EDIT: This is the JSON Explain data for a query that is taking 3sec

{
  "query_block": {
    "select_id": 1,
    "cost_info": {
      "query_cost": "282333.60"
    },
    "ordering_operation": {
      "using_filesort": true,
      "table": {
        "table_name": "book_states",
        "access_type": "ref",
        "possible_keys": [
          "index1",
          "index2",
          "index3"
        ],
        "key": "index2",
        "used_key_parts": [
          "bookID"
        ],
        "key_length": "2",
        "ref": [
          "const"
        ],
        "rows_examined_per_scan": 235278,
        "rows_produced_per_join": 81679,
        "filtered": "34.72",
        "index_condition": "(`datastore`.`book_states`.`bookID` <=> 29)",
        "cost_info": {
          "read_cost": "235278.00",
          "eval_cost": "16335.84",
          "prefix_cost": "282333.60",
          "data_read_per_join": "14M"
        },
        "used_columns": [
          "id",
          "date_time",
          "bookID"
        ],
        "attached_condition": "((`datastore`.`book_states`.`date_time` > '2018-09-28T16:18:49') and (`datastore`.`book_states`.`date_time` < '2018-09-29T23:18:49'))"
      }
    }
  }
}

Solution

  • The best index for your query is on: (bookID, date_time).

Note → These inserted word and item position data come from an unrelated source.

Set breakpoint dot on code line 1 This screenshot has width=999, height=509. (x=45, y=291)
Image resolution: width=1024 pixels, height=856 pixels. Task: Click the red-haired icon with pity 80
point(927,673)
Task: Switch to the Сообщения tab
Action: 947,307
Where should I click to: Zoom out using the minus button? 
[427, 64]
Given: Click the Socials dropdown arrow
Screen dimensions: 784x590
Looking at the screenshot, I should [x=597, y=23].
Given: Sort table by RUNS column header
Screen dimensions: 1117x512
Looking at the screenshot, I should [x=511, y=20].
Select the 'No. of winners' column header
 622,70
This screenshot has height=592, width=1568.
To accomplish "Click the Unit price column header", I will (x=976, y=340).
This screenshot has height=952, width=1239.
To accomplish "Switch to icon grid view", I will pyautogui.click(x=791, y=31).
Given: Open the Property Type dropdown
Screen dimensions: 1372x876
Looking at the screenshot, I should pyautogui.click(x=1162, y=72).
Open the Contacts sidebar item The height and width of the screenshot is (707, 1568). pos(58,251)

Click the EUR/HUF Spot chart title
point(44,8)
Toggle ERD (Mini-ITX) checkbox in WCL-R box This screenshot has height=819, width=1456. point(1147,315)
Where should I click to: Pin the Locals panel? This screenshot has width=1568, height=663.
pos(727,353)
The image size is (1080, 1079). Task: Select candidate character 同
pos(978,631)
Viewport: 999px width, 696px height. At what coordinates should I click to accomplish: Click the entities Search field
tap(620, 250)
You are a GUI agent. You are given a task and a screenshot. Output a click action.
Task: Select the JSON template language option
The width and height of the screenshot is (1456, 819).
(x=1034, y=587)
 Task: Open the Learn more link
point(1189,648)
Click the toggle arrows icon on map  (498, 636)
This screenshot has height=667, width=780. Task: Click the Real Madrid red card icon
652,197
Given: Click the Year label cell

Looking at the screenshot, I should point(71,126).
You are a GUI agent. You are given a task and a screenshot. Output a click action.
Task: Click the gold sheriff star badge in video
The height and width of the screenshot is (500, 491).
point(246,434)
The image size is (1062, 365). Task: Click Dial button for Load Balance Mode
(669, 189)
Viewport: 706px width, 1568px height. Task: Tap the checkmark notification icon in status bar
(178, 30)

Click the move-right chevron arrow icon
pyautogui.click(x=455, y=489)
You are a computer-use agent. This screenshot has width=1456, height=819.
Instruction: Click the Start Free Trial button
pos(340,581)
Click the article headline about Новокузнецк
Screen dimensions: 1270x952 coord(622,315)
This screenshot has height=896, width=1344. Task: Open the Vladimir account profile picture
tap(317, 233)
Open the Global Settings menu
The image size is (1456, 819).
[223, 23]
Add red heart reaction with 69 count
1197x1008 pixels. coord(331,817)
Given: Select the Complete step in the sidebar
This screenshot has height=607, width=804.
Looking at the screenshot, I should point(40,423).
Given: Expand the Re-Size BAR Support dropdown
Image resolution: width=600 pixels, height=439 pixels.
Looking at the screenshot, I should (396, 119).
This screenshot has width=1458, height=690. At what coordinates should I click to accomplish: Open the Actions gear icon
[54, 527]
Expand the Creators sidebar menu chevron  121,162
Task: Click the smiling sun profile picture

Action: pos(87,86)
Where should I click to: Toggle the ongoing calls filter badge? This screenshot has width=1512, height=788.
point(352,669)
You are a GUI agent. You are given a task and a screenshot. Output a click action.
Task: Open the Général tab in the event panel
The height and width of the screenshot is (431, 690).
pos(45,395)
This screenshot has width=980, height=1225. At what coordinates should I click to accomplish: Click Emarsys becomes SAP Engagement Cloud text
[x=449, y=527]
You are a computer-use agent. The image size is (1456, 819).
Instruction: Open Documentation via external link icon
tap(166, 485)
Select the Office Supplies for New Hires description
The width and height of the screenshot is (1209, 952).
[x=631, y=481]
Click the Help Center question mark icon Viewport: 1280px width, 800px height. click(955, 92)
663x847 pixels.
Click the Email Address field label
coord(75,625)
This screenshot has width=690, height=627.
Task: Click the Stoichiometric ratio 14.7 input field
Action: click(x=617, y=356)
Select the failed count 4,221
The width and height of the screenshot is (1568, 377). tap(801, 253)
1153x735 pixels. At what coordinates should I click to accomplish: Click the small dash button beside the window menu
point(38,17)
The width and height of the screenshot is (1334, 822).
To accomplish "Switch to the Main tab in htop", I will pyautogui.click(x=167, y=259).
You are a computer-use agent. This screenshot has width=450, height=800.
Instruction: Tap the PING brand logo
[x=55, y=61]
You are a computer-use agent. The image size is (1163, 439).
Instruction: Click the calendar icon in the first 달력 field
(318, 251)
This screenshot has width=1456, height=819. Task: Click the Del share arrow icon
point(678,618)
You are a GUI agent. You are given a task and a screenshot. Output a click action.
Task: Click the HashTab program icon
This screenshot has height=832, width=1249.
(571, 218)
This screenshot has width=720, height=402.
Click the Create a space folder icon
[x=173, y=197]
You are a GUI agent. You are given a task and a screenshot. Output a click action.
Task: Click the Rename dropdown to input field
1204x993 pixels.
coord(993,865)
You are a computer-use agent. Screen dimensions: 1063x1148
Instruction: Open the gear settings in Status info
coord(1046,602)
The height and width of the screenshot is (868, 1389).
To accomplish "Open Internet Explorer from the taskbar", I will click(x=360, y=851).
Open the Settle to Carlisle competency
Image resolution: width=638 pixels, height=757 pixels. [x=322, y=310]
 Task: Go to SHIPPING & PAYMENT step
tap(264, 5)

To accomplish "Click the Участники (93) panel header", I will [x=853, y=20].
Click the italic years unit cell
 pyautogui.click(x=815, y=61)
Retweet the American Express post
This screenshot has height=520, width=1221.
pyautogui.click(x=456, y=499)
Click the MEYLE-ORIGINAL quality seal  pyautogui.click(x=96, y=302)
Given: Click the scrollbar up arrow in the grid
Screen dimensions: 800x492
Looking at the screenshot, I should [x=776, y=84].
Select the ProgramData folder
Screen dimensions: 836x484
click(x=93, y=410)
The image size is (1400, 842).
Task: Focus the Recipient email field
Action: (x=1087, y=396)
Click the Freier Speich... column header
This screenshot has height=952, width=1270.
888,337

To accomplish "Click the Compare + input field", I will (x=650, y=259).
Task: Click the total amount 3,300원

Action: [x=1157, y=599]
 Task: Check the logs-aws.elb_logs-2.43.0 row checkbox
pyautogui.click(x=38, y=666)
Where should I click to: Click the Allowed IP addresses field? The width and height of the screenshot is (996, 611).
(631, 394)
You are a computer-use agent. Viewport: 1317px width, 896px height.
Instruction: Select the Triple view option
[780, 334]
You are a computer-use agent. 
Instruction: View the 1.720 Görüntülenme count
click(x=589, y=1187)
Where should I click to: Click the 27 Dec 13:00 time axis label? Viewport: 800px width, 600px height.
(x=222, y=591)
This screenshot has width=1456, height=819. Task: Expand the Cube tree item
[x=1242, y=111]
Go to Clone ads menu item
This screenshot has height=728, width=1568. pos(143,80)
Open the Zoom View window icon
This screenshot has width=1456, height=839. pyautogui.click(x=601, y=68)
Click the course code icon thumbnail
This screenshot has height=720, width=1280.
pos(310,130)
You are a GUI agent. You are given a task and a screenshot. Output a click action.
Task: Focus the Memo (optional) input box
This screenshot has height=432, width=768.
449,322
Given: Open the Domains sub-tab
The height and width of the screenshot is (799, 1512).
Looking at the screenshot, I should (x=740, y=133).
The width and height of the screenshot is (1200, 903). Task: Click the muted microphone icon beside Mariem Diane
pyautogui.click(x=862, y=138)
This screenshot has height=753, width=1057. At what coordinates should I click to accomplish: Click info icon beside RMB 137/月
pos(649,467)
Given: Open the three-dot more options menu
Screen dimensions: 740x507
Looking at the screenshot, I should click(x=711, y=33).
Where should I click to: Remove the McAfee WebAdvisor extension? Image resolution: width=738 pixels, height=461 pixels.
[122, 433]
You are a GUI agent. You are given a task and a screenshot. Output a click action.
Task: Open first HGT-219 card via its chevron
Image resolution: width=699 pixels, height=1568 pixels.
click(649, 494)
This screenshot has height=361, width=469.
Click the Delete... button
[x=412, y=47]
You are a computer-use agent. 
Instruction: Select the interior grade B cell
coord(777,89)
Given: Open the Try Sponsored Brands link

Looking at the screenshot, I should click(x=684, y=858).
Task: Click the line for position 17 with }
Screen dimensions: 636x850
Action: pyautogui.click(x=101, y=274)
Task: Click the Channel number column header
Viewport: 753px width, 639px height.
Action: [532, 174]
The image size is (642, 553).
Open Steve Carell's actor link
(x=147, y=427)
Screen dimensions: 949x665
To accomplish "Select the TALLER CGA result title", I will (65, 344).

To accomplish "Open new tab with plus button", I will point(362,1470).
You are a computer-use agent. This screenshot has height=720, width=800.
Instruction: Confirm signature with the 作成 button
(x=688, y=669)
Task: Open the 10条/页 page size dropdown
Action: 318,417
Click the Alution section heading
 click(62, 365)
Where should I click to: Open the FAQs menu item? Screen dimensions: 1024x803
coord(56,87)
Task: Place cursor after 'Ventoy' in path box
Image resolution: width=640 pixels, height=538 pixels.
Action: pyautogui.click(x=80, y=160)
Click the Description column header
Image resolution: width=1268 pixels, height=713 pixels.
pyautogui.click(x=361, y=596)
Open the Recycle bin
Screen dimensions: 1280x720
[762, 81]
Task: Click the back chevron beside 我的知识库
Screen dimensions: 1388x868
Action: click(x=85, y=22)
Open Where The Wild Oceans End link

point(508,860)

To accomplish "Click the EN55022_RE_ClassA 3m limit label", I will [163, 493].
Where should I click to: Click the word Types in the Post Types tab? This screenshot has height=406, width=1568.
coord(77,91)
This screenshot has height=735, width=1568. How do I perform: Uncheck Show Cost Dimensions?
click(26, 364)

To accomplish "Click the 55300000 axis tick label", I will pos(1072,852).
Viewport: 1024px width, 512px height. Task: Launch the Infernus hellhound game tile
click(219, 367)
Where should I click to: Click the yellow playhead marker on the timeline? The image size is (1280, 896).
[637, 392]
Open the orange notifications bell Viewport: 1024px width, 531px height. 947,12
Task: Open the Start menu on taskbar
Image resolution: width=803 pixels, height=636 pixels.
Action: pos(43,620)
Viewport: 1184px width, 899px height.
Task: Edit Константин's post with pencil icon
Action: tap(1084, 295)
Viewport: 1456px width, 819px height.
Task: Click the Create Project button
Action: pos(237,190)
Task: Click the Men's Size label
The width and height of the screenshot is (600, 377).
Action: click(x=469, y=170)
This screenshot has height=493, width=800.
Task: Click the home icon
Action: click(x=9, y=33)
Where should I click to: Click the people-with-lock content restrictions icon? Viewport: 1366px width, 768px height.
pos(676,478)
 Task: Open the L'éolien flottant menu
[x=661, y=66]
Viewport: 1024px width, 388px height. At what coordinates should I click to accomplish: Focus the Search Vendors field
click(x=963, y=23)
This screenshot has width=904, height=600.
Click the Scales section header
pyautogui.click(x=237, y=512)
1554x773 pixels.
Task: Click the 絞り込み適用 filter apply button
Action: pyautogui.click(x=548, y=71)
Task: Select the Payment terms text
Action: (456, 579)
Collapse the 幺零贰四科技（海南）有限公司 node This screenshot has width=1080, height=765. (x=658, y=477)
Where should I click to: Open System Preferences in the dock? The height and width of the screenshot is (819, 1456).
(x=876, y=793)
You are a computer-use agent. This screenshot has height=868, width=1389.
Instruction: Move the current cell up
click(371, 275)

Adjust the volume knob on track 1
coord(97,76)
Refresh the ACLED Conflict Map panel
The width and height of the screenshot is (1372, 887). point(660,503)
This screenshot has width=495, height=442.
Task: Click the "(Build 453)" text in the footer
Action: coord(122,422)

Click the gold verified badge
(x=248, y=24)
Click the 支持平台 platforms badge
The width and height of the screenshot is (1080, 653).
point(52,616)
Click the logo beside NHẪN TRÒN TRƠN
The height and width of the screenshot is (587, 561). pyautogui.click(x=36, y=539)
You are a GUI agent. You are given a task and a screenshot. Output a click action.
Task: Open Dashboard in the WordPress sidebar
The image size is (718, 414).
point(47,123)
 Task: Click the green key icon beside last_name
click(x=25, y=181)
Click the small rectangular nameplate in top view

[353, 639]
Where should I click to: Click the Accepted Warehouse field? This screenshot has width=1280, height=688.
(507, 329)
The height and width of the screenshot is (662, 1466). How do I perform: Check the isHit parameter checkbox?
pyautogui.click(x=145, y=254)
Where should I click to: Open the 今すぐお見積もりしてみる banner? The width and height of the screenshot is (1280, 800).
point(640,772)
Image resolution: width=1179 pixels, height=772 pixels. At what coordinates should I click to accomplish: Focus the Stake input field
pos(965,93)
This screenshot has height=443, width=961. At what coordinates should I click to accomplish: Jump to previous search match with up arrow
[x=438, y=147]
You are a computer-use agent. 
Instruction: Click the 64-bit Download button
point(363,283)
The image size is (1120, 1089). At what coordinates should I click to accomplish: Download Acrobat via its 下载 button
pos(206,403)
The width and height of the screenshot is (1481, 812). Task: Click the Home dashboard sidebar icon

Note the order of the columns, it is quite important.

    MySQL is struggling to optimize your query with the indexes on-hand. It can select the records, using the date_time part of your mentioned index (or using an index on bookId) and then sort the results.

    Or, it can scan your compound index (which has records ordered by date/time), filtering out the unneeded books as it goes.

    Choosing between these two methods is what you are (presumably) seeing. Which is better depends on the gathered statistics, and they necessarily provide only partial information.

    So, switch the columns in the index and the problem should go away, at least for this particular query.